▶ Problem details:
In the records that follow, find the line with "Where should I click to: Open"; from there, retype every line exactly through the line with "Task: Select IWDG in the System Core list", which also belongs to the answer.
=== Begin Enclosure ===
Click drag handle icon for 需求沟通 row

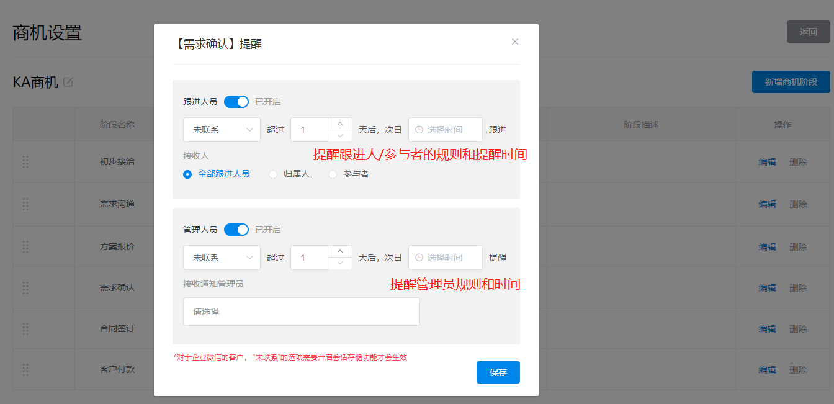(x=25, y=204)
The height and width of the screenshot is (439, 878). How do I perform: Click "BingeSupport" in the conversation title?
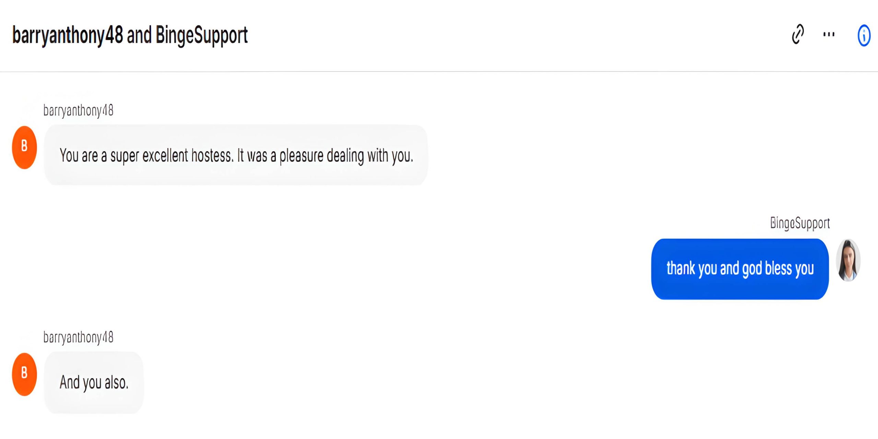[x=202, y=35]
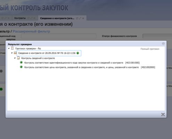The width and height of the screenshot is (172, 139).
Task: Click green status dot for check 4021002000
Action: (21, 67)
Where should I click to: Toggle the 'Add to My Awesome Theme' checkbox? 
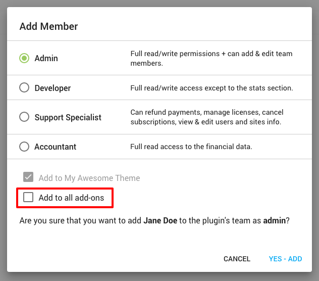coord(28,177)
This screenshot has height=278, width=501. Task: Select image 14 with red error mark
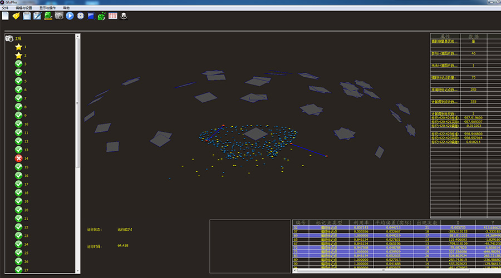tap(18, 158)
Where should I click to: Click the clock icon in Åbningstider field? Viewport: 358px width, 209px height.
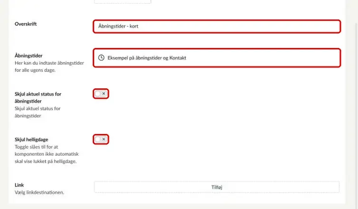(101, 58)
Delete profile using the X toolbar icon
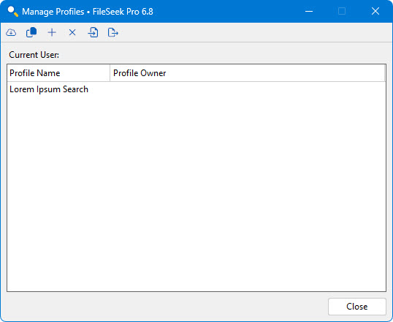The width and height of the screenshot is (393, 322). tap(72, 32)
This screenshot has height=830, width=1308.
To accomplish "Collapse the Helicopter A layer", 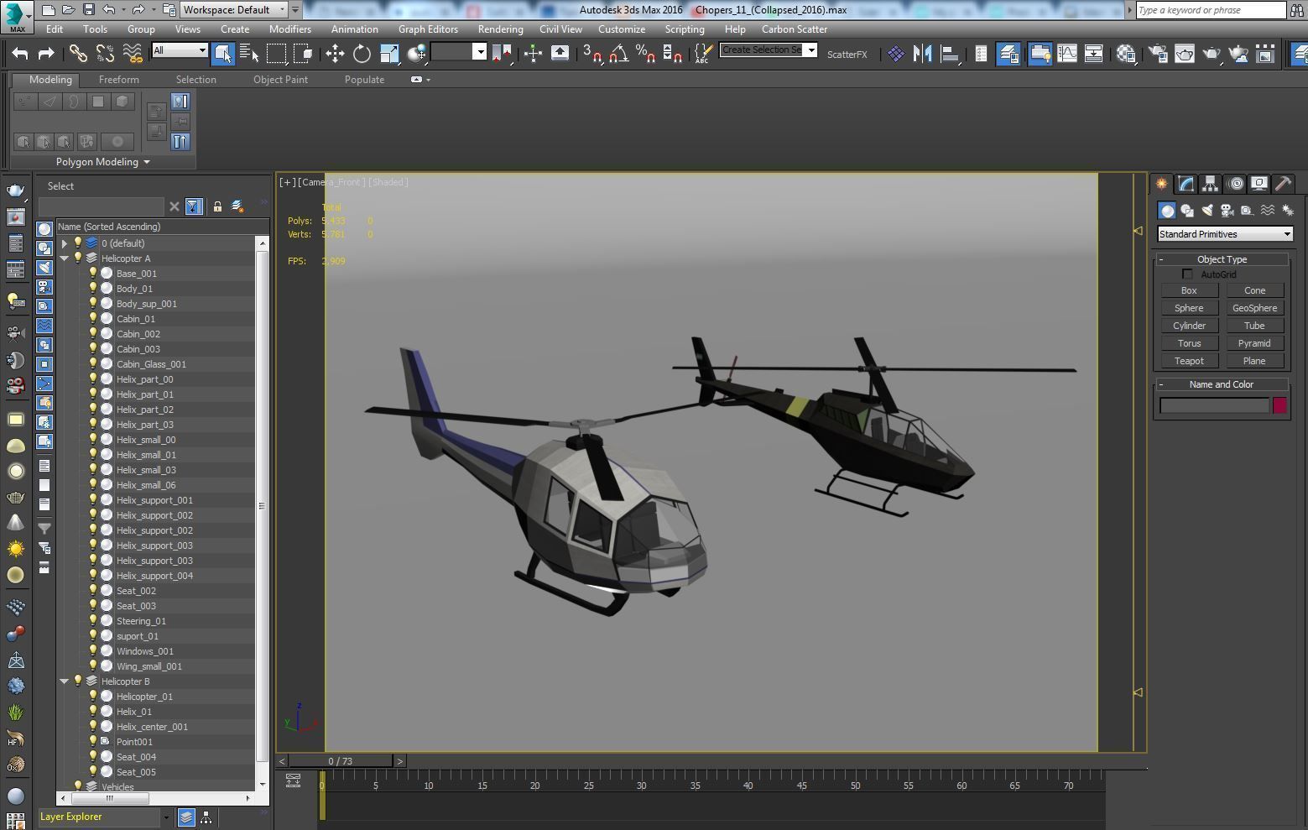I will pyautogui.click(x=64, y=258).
=== End Enclosure ===
=== Begin Enclosure ===
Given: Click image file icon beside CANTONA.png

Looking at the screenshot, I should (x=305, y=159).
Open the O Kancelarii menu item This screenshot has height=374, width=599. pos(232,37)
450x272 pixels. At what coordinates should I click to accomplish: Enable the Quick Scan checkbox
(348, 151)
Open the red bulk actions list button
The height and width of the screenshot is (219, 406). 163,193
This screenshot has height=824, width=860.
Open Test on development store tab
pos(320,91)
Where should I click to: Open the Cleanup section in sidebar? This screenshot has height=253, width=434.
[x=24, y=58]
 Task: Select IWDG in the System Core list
=== End Enclosure ===
▶ Your solution:
Where should I click to: Open the Cleanup section in sidebar? This screenshot has height=253, width=434.
[x=24, y=58]
 Task: Select IWDG in the System Core list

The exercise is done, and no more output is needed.